$12.59; 196 pages; September 2012
By Mercedes M. Yardley
Shock Totem Publications
“The other girl, she has eyes like oil. They’re dark and black and slick. They widen like holes and one day they’ll swallow me completely. I tell her this. She smiles, just a little.”- “Black Mary,” Mercedes M. Yardley
Beautiful Sorrows is a collection of short fiction with prose that is both delicate and blunt, soft and full of burn. Mercedes M. Yardley holds nothing back with her stories and therefore shows her readers the gentlest of pains, the softest of loves, and the most horrific of nightmares. Her collection is a mix of genres—soft horror, fantasy, thriller—and even then, that’s not placing the collection properly because her writing transcends words on a page or stories told from memory. She’s a master at eliciting emotions and the title of the collection, Beautiful Sorrows, appropriately encompasses the thoughts and feelings that read between the lines. There are stories that will make you cry—some that will make you sob—and then there are others that will touch your heart with darkness, that will make you cringe and look away. But then turn the page and there’s an outpouring of love, of passion, of kindness. Yardley shows the beauty in the pain, and the pain in the beauty. Her stories not only show what it means to heal, but explain how the process is different for each and every one of us. Her characters run from their pasts, their presents, and sometimes their futures, but what they find along the way, what they experience in the process of confronting their demons—both real and imaginary—is frightfully enlightening in the darkest and lightest of ways.
Her story, “The Boy Who Hangs the Stars” takes readers into the woods and walks with them as they look at the sky. It’s a story about invisibility, about being broken, about learning how to thaw the ice in our hearts. There are wings and shooting stars and the girl and the boy teach each other—slowly—what it means to live life out in the open and how two people can change the way people look at them when they’re in each other’s arms.
“The Container of Sorrows” is a piece that explains how one person’s pain can be another’s happiness, and how sometimes sacrificing our own self for someone else’s benefit is the greatest gift that we can give. That sorrow, that energy that we dig down deep to pull ourselves out of, is also found in her piece, “She Called Him Sky,” which is a story that not only tugs on the heartstrings, but just pulls them out. It’s a piece about repair, about healing.
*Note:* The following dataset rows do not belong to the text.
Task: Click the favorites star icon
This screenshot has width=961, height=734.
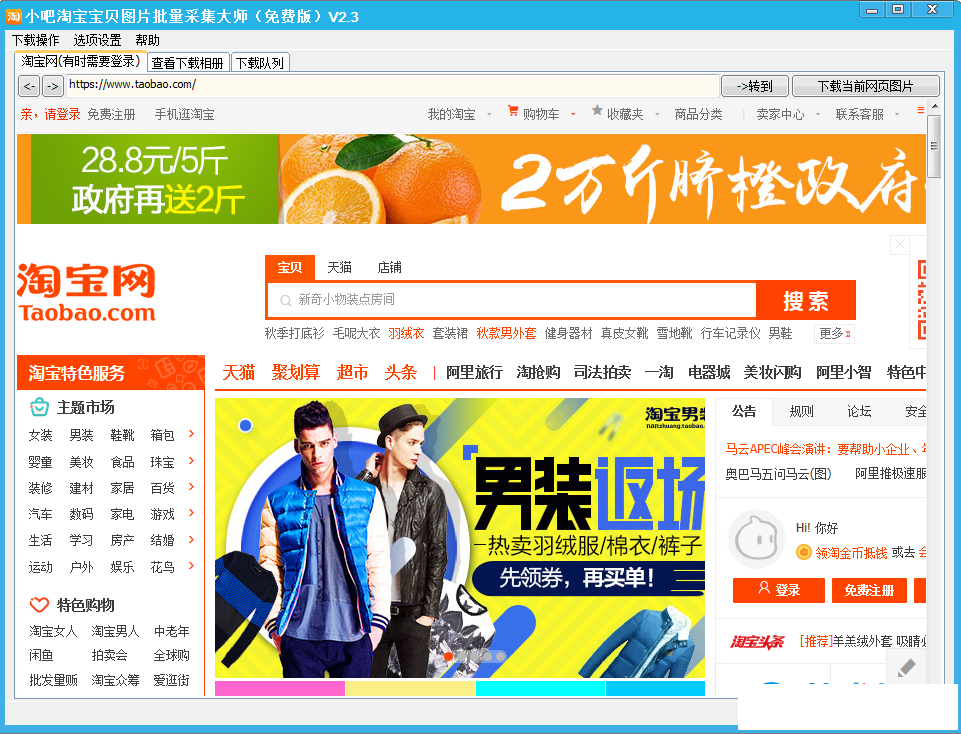Action: pos(597,113)
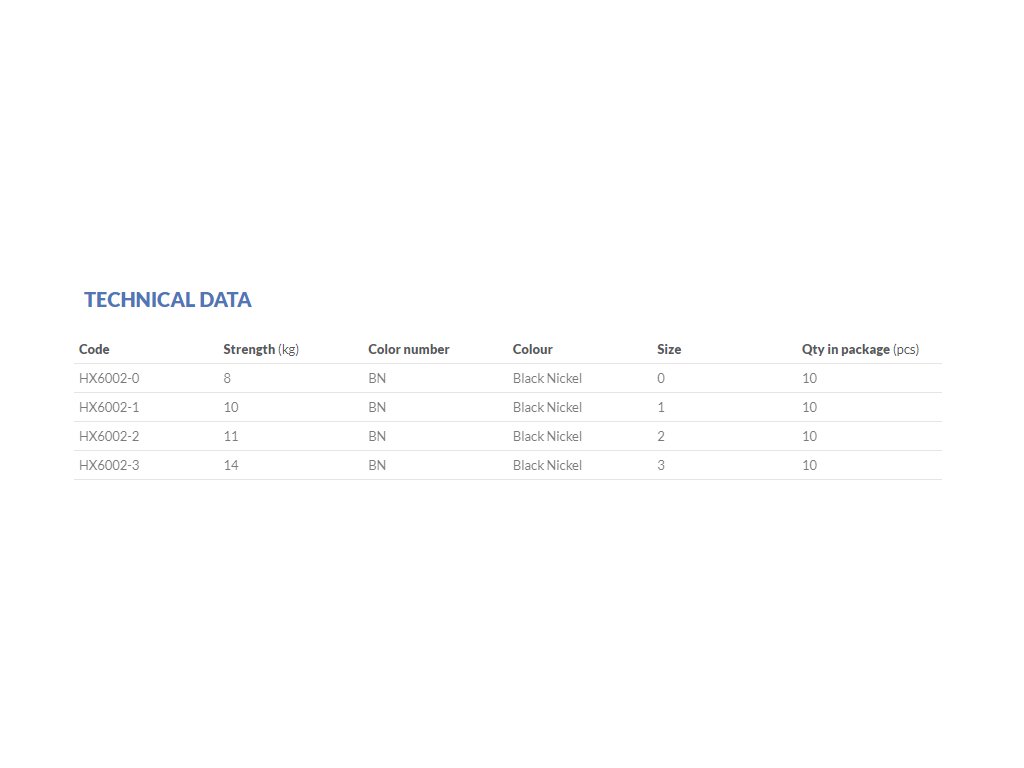The height and width of the screenshot is (768, 1024).
Task: Select the Qty in package column header
Action: click(x=860, y=349)
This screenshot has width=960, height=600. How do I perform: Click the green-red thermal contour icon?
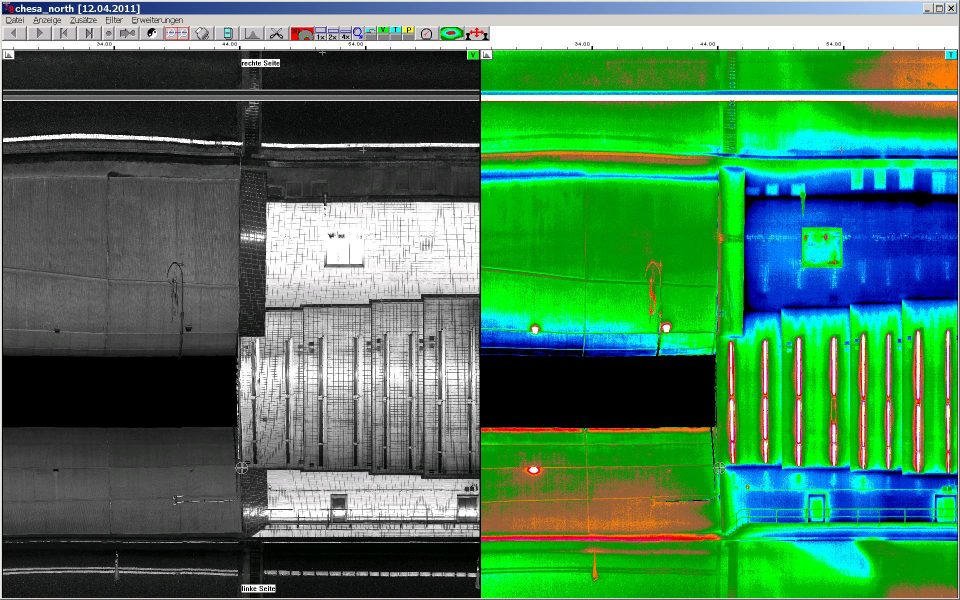click(451, 33)
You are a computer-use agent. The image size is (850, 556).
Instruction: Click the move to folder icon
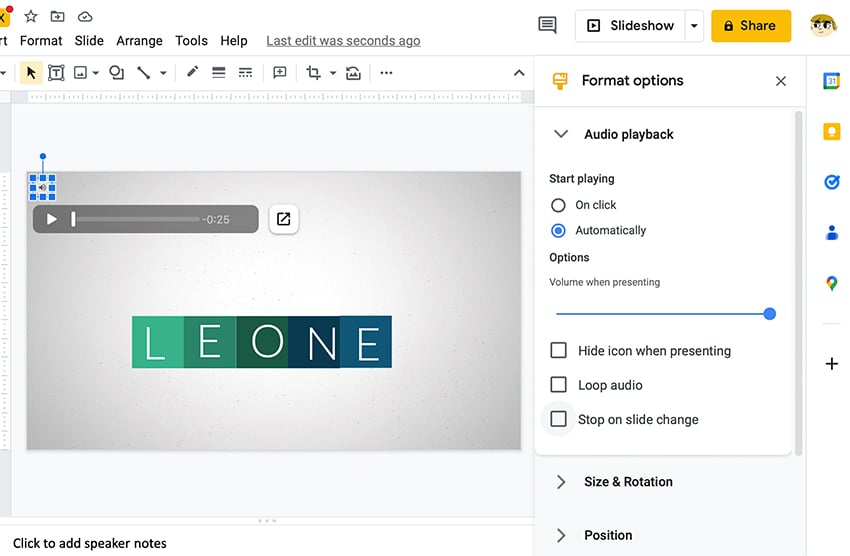(58, 16)
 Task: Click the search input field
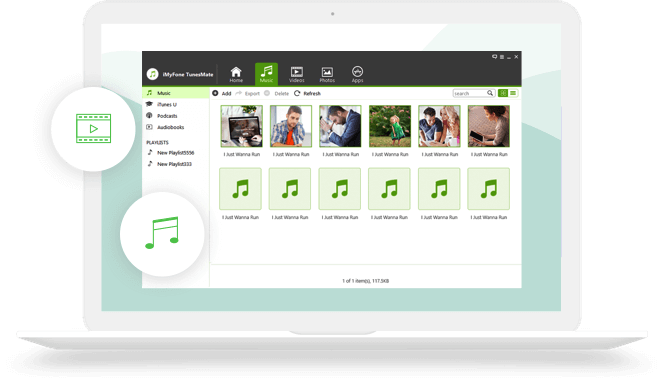coord(469,93)
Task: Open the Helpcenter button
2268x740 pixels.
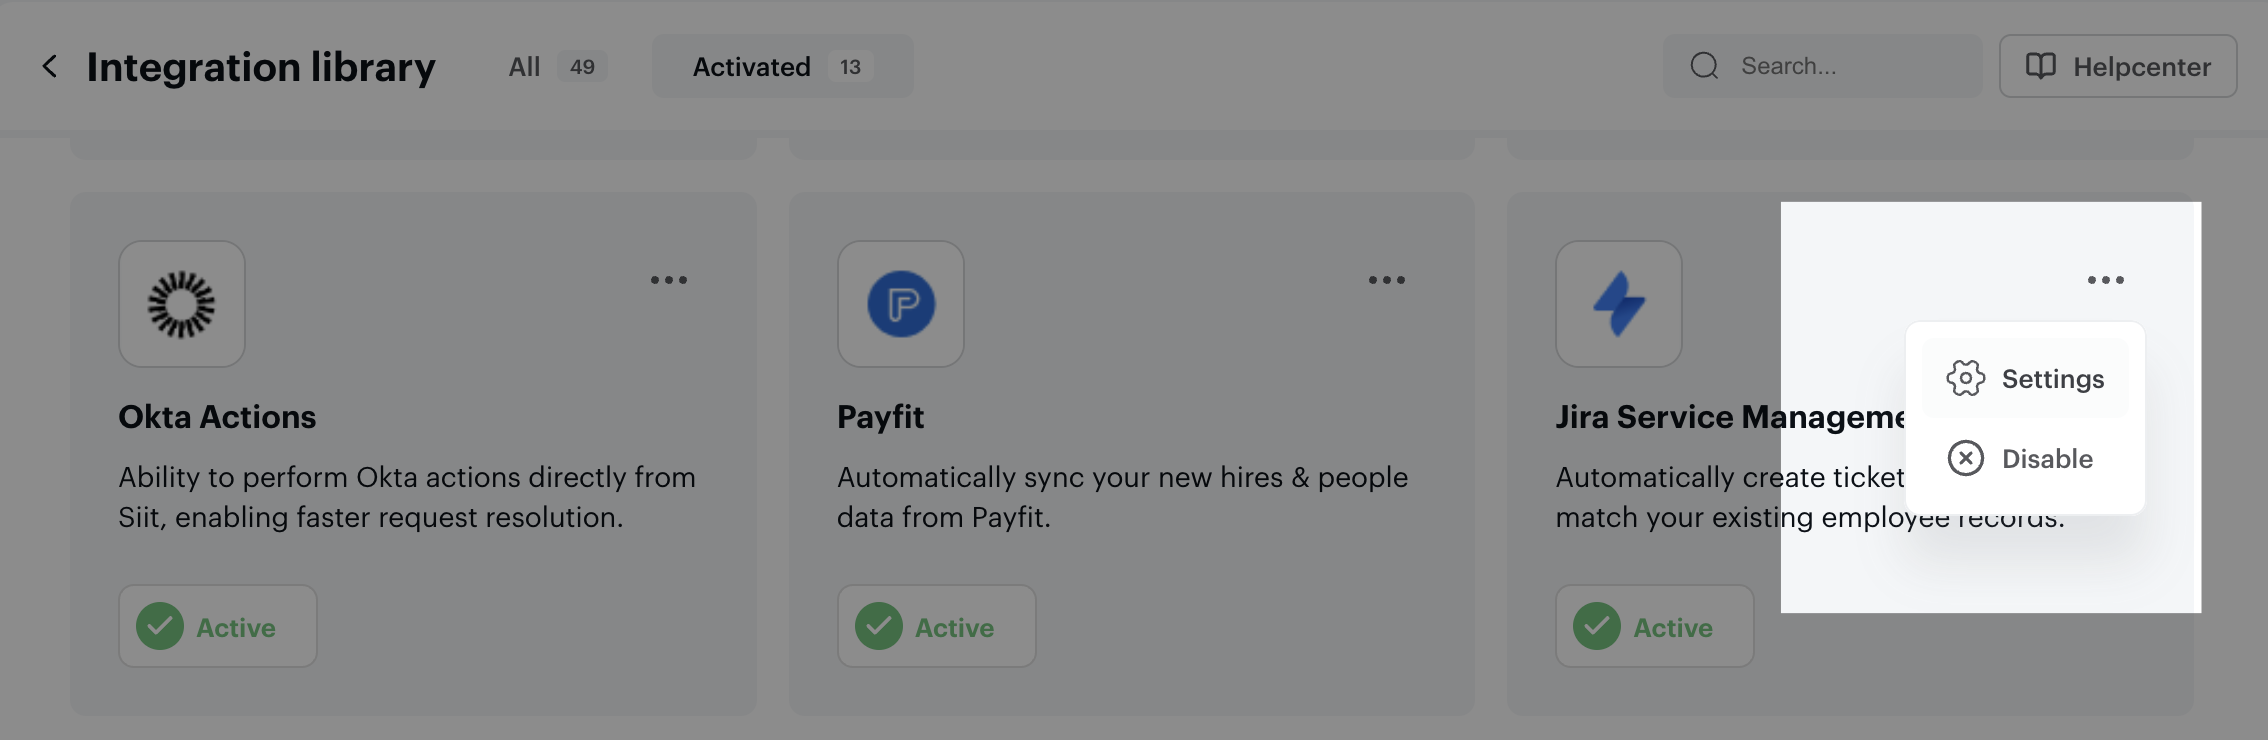Action: click(2118, 66)
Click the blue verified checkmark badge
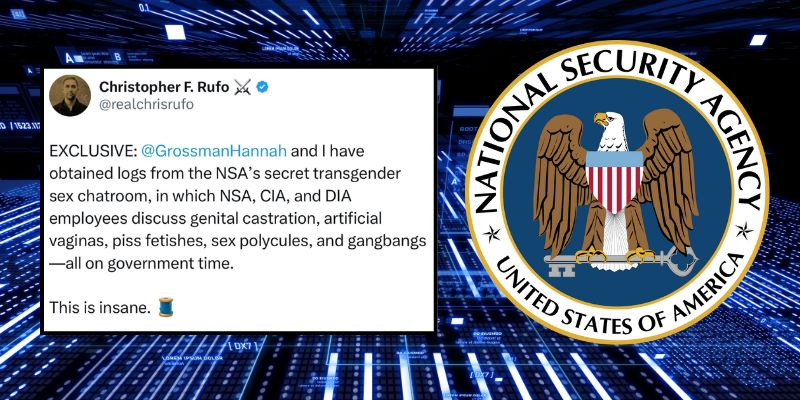This screenshot has width=800, height=400. (261, 87)
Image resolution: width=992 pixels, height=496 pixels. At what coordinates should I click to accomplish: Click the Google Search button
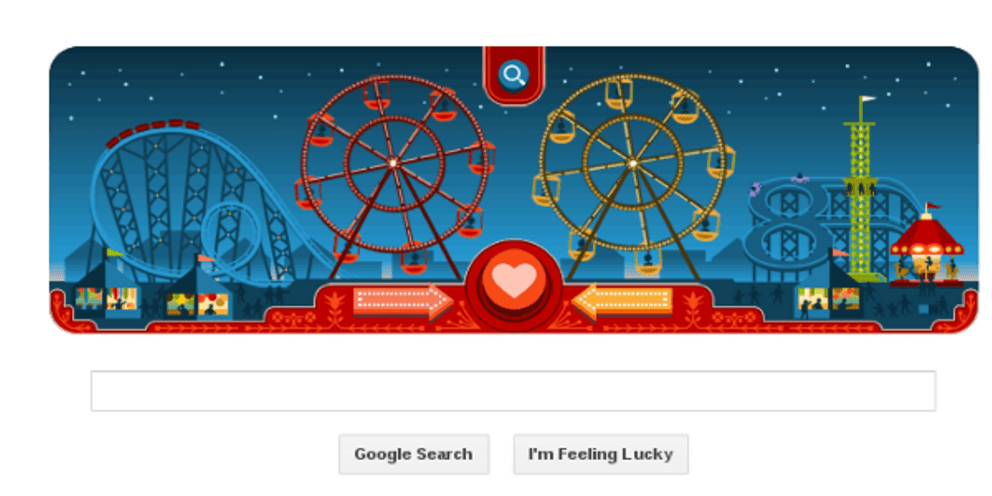click(414, 454)
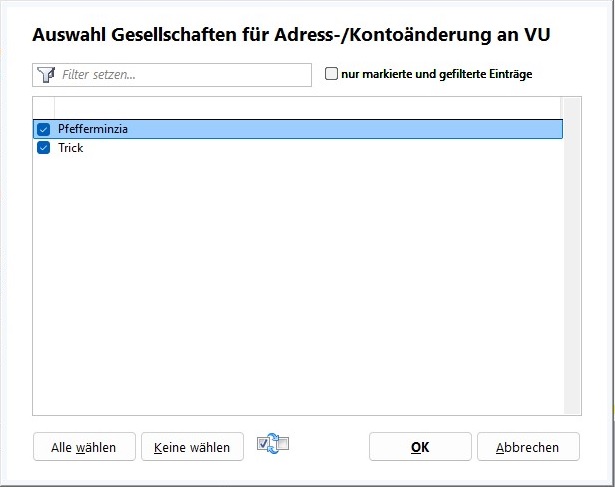Click the funnel filter icon
Image resolution: width=615 pixels, height=487 pixels.
45,75

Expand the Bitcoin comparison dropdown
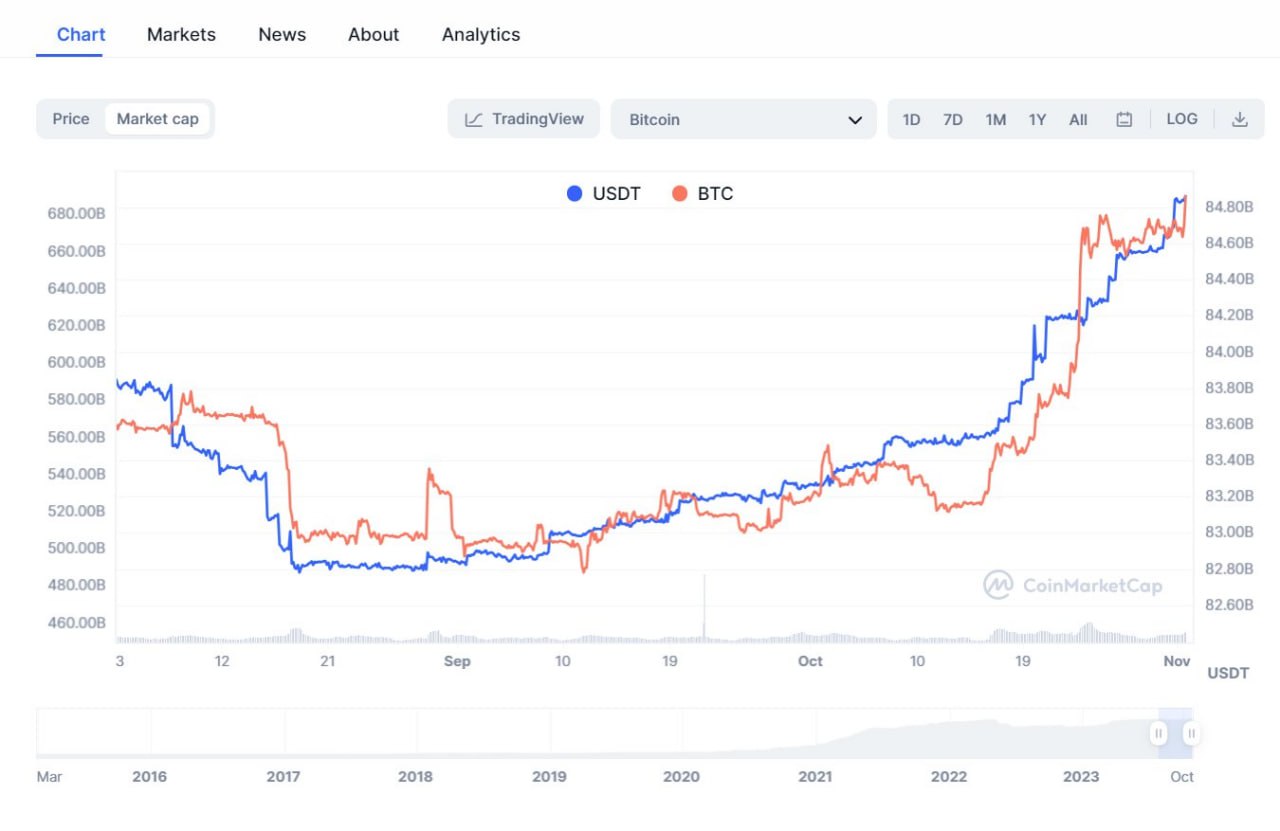coord(743,119)
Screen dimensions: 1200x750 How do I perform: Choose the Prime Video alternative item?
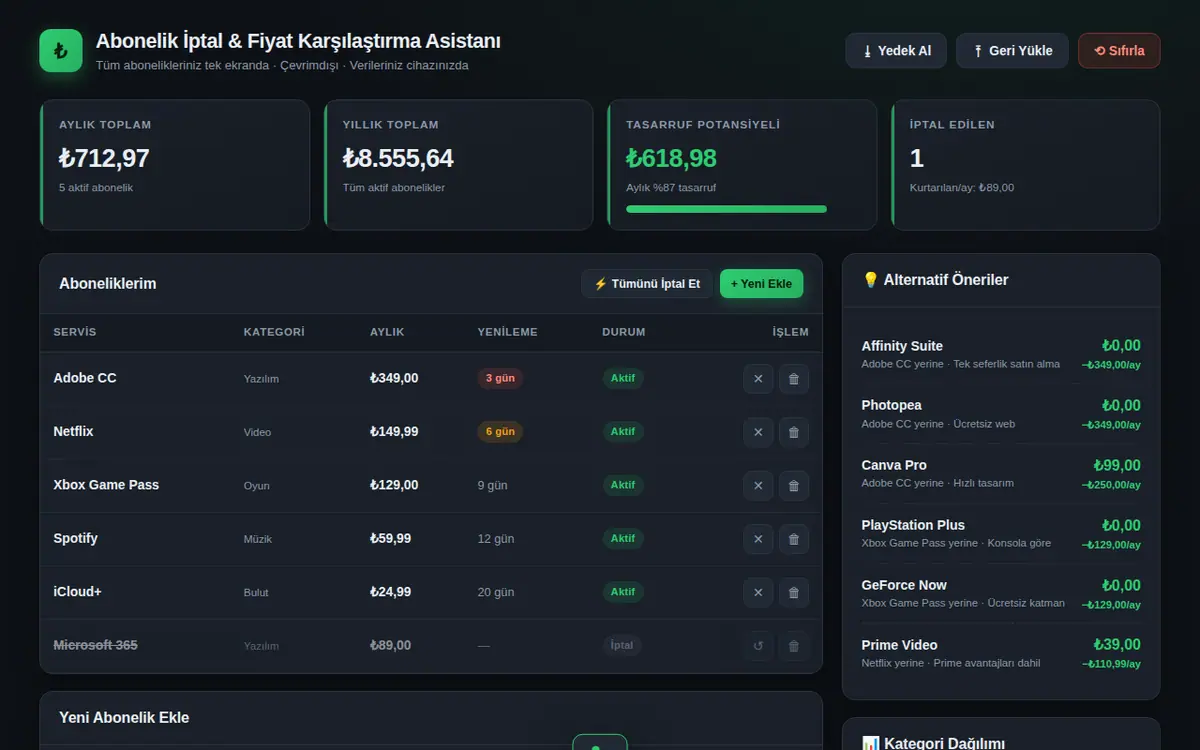[1001, 653]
It shows how people bleed willingly for others without them even noticing it. Just like the title, the story is a beautiful sorrow.
Yardley’s work is a melodic tune whispered in the ears of readers but sung in an e-minor chord and performed by someone with fangs. It’s romantic and dangerous, soft yet covered in caution tape. Beautiful Sorrows is a collection that won’t leave your mind, your heart, or your nightmares.
Think of it as a white rose given to you by a lover.
Then picture it spattered with blood.